Registration is required for both events no later than April 1, 2024.

  • To register for the Technical Talk, click here.
  • To register for the ISE Graduation Party & Luncheon, click here

If you do not have a Google account, please email skd220@lehigh.edu to register.

If you cannot attend in person, please request the Zoom link and it will be emailed to you.

 

Abstract:

We discuss our recent research aimed at solving truly huge-scale convex optimization problems, at the scale where matrix-factorization-free methods are attractive/necessary.  The restarted primal-dual hybrid gradient method (rPDHG) – with heuristic enhancements and GPU implementation – has been very successful in solving huge-scale linear programming (LP) problems; however, its application to more general convex conic optimization problems is not so well-studied. We analyze the theoretical and practical performance of rPDHG for general (convex) conic optimization – with LP as a special case. We show a relationship between the geometry of the primal-dual (sub-) level sets W_e and the convergence rate of rPDHG. Specifically, we prove a bound on the convergence rate of rPDHG that improves when there is a primal-dual sublevel set W_e for which (i) W_e is close (in Hausdorff distance) to the optimal solution set, and (ii) the ratio of its diameter to its “conic radius” is small.  In the special case of LP problems, the performance of rPDHG is bounded only by this ratio applied to the sublevel set corresponding to the second-best extreme point. We note that in practice this ratio can take on extreme values and, in such cases, result in poor performance of the rPDHG both in theory and in practice. To address this issue, we show how central-path-based linear transformations – including conic rescaling – can markedly enhance the convergence rate of rPDHG.  We also present computational results that demonstrate how such rescalings can accelerate convergence to high-accuracy solutions, and lead to more efficient methods for huge-scale linear and conic optimization problems. This is joint work with Zikai Xiong.

 

Bio:

Robert Freund is the Theresa Seley Professor in Management Science and a Professor of Operations Research at the MIT Sloan School of Management.  

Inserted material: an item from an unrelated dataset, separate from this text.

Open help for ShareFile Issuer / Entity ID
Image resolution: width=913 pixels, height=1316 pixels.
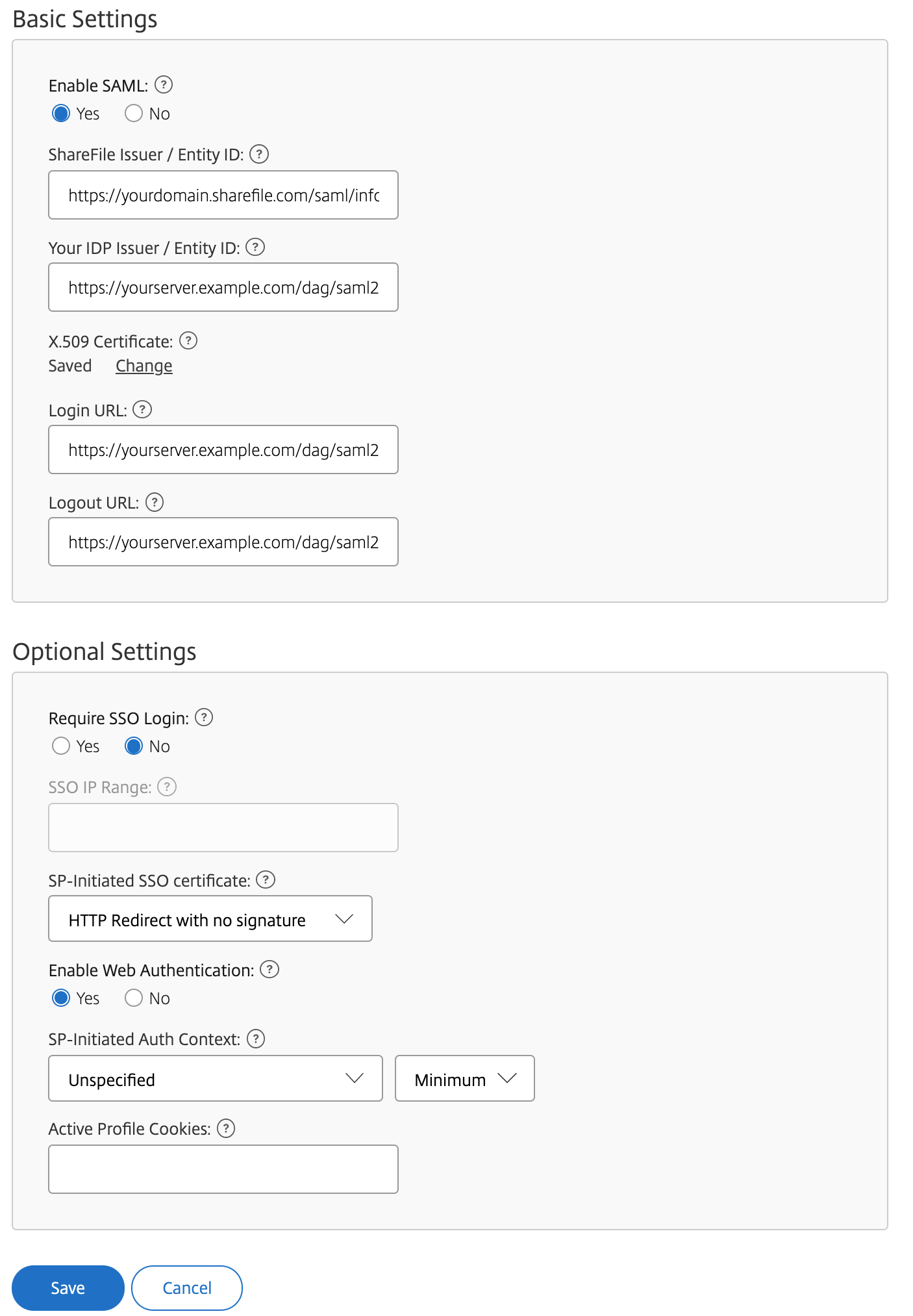tap(258, 155)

His main research interests are in convex optimization, computational complexity and related computational science, convex geometry, large-scale nonlinear optimization, and related mathematical systems.  His more recent work is in first-order methods and their connections to statistical and machine learning. He has served as co-editor of the journal Mathematical Programming and associate editor of several optimization and operations research journals. He is the former Co-Director of MIT Operations Research Center, the MIT Program in Computation for Design and Optimization, and the former Chair of the INFORMS Optimization Section. He also served a term as Deputy Dean of the Sloan School at MIT (2008-11).

Freund received the Longuet-Higgins Prize in computer vision (2007) as well as numerous teaching and education awards at MIT in conjunction with the course and textbook (coauthored with Dimitris Bertsimas) Data, Models, and Decisions: The Fundamentals of Management Science.

Freund holds a BA in mathematics from Princeton University and an MS and a PhD in operations research from Stanford University. 

 

Lehigh ISE Spencer C. Schantz Distinguished Lecture Series:

This lecture series is endowed in the name of the late Spencer C. Schantz, who graduated from Lehigh in 1955 with a B.S. in Industrial Engineering. Following progressive responsibilities with several electrical manufacturing companies, in 1969 he founded U.S. Controls Corporation and became its first CEO and President. The Spencer C. Schantz Distinguished Lecture Series was established by his wife Jerelyn as a valuable educational experience for faculty, students, and friends of Lehigh’s Industrial and Systems Engineering department.